Tumorous SEPT9 (septin 9, SEPTIN9) circulating cell-free DNA (ccfDNA) methylation in blood plasma is a powerful biomarker for diagnosis, molecular staging, prognosis, and recurrence monitoring in head and neck squamous cell carcinoma (HNSCC) patients. The present study aimed to evaluate the clinical performance of SEPT9 ccfDNA methylation to detect post-surgical minimal residual disease (MRD) in patients with localized or locally advanced HNSCC treated with curative intent. We applied quasi-digital methylation-specific real-time PCR to quantify SEPT9 ccfDNA methylation levels 2 to 30 days post-surgically in plasma from n = 219 prospectively enrolled HNSCC patients. We tested the associations of SEPT9 ccfDNA methylation with clinicopathological parameters and used Kaplan-Meier and Cox proportional hazards analyses for univariate, pairwise bivariate, and multivariate analyses of disease-free survival.

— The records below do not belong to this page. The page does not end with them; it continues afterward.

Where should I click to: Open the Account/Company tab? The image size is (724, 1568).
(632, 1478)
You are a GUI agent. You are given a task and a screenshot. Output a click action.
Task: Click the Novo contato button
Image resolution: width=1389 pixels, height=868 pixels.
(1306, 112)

Of 219 patients, 26.5% (58/219) were post-surgically SEPT9 ccfDNA methylation positive. SEPT9 ccfDNA methylation positivity was significantly associated with tumor site, American Joint Committee on Cancer/Union for International Cancer Control (AJCC/UICC; 8th edition) tumor stage, nodal category and extracapsular extension, lymphatic and vascular invasion, and surgical margin. Bivariate Cox proportional hazards analysis proved post-surgical SEPT9 ccfDNA methylation positivity to be an independent prognostic factor tested together with AJCC/UICC tumor stage (SEPT9: hazard ratio [HR] = 2.43, 95% CI, 1.37-4.30, P = 0.002; AJCC/UICC stage: HR = 1.48, 95% CI, 1.11-1.98, P = 0.008). Post-surgical SEPT9 ccfDNA methylation may aid to identify high-risk HNSCC patients who could benefit from an intensified adjuvant treatment and surveillance.